All of these stories tell the story of a male lead who passes through a point of crisis; all of the narrators attempt to justify their generally reprehensible behavior to themselves with flimsy reasoning, the morality of which is belied by the damage they end up doing to others. The most interesting use of this is in the fifth story, “Claire’s Knee,” where Jerome justifies his desire to be unfaithful by explaining to his novelist friend Aurora (who may be a past lover) that he’s acting in the interest of providing her with a story. There’s a distinct echo here of Choderlos de Laclos: and while Aurora, who is at least partially a stand-in for the director, finds his storytelling useful, she’s aware that his stated reasons aren’t his real ones. As in Les Liaisons dangereuses, the relationship between these two characters is more interesting than what they’re plotting; Jerome, however, isn’t aware enough to notice Aurora’s interest in him, or to notice that she, who he has taken as single, has her own distant fiance. The libertine echoes return in “Love in the Afternoon”: early on, the narrator describes his escape by reading in the subway:

On the train, I much prefer reading books to newspapers, not only because newspapers are cumbersome but also because I can’t immerse myself in the papers. Books lead me further afield, and at present I’m very much taken with books on exploration. Today’s book is entitled Voyage autour du Monde by Bougainville. (pp. 217–8.)

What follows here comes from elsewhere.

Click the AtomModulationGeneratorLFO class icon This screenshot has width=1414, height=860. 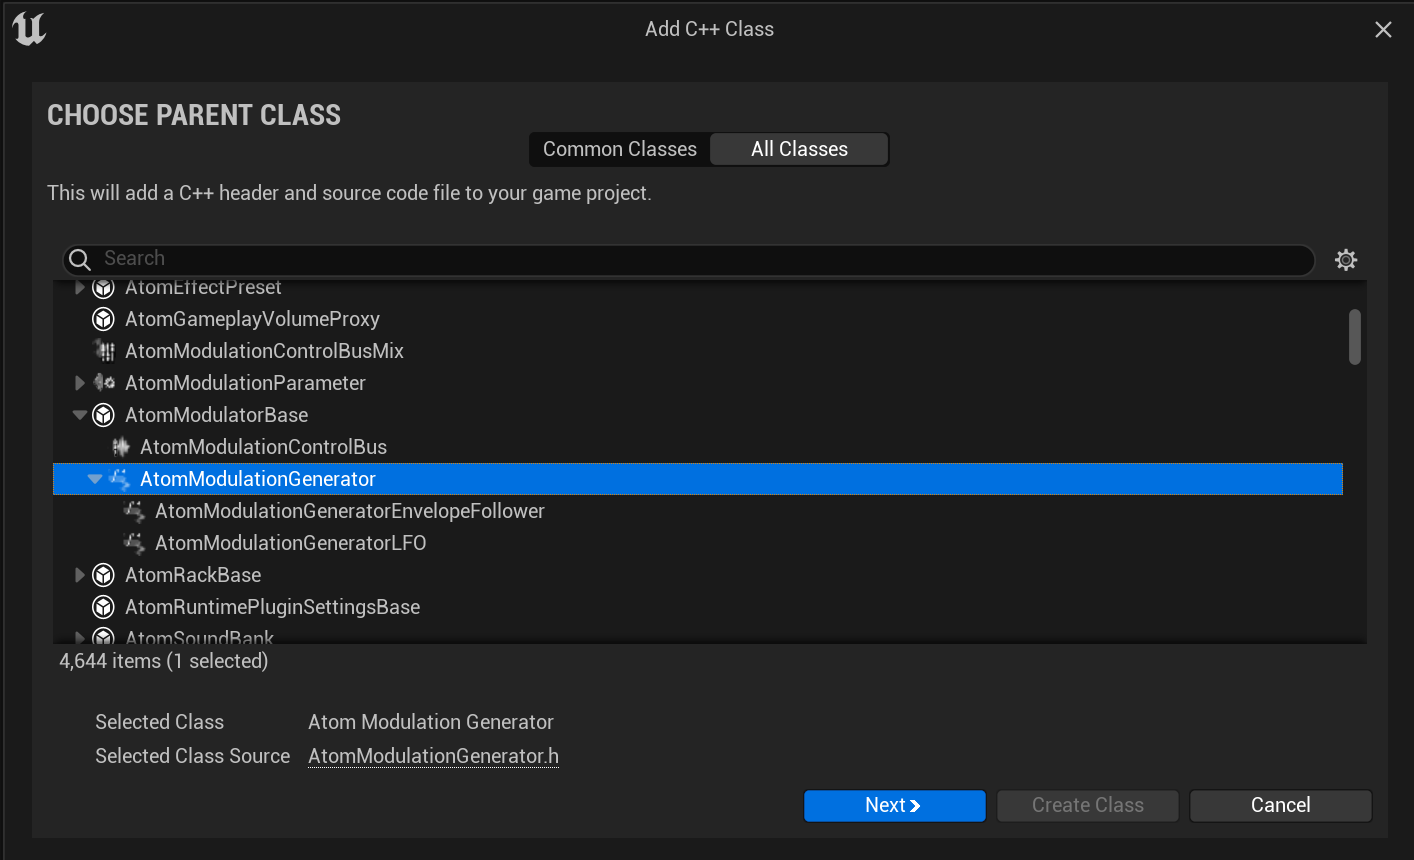coord(134,543)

Bougainville’s description of Tahiti as paradise, source of the idea of the “noble savage” almost certainly isn’t what the narrator is reading: more likely he’s reading Diderot’s response, Supplément au voyage de Bougainville which sees in the sexual freedom of the Tahitians a model for the libertine reinvention of Western society. (In the film, it’s clear that the narrator’s edition includes Diderot’s supplement.) This also presages Chloe’s later argument against marriage, which the narrator finds tempting, but rejects, that polygamy isn’t degrading to women if women also practice it. For the narrator, it’s an escape from his present bourgeois reality; but it’s not one that he will follow up on.

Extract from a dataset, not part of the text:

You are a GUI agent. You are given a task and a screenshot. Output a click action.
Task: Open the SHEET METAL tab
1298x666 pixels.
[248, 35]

These stories can’t be separated from the films, and were presumably meant to be read in conjunction with them, although this would have been very difficult for most readers in the 1970s when the films wouldn’t have been immediately accessible as they are now. The films were made from 1962 to 1972; they blossom from black and white shorts about students to full-color feature films about first affianced and finally married couples. While the characters don’t recur – save for a dream sequence in Love in the Afternoon, not reflected in the story – there’s an implicit story of growth, of a director growing more confident with himself. This growing maturity isn’t reflected as much in the stories: while the stories are more complex, Rohmer isn’t interested as much in the different ways that narrative voice can function in fiction. Most of these stories are told in the first person, echoed strongly by the voiceovers of the first films. “La Collectionneuse” starts in the third person from several perspectives (the film’s “prologues”) before it switches to the first. Only “Claire’s Knee” differs, being told in a the third person; this is generally from the perspective of Jerome, but at the end it suddenly switches over to Aurora with a scene that could only be seen by her: “The boy’s left arm is around Claire’s shoulder, and his right hand is caressing her knee.” (p. 213) This isn’t quite reflected in the film: there, the actors sit on a bench with their backs to the camera. The boy may be caressing her knee with his left hand (which would have mattered more to Jerome than to Aurora), but the viewer can’t see this; had the viewer not read the text, they almost certainly would not have presumed this. These are stories that are better told as films, where the camera’s perspective can be unhinged from the task of straightforward narration.